- Directions for this task:
Number of lines with the string "computer" in the entries below: report it, and nothing besides.

Materials provided Start Marker

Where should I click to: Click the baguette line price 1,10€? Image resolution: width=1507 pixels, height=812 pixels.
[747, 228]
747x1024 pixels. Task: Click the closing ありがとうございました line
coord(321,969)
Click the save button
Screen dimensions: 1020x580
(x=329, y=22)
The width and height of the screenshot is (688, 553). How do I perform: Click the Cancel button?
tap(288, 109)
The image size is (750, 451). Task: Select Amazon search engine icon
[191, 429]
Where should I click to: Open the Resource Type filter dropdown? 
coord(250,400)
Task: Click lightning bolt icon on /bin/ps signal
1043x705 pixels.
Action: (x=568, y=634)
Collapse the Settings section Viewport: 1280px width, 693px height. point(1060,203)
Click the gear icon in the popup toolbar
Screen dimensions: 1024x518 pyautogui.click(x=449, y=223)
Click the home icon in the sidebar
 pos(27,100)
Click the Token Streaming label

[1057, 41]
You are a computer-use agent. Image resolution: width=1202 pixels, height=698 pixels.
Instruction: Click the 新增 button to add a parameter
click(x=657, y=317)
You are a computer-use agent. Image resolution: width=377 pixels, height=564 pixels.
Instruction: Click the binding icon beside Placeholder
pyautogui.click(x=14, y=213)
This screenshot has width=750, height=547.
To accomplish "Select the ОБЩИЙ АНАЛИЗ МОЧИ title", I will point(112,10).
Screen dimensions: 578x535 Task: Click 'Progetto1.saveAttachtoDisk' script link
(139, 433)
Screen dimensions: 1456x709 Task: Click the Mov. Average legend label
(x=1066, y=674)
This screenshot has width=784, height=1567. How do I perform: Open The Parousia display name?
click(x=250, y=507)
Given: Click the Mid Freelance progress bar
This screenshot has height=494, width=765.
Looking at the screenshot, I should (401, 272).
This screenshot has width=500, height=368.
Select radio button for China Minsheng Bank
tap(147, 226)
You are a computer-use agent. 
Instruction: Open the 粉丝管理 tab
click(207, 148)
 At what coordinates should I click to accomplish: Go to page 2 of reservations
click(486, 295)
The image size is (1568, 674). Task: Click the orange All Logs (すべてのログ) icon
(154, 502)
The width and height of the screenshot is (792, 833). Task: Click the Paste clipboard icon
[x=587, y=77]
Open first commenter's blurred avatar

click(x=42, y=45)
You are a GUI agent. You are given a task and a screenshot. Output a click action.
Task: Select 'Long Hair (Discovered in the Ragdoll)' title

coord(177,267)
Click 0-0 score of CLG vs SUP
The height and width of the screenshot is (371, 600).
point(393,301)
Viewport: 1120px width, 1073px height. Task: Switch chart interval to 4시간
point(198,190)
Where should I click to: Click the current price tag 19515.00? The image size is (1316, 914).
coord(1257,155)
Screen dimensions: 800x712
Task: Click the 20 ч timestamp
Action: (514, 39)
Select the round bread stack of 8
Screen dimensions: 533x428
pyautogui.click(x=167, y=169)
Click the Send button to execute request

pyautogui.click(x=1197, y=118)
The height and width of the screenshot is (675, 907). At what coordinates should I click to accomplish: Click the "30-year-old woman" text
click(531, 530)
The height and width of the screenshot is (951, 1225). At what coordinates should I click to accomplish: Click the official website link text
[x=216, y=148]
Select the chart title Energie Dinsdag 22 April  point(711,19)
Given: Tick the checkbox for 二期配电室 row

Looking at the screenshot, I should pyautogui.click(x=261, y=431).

Materials provided End Marker

- Answer area:
3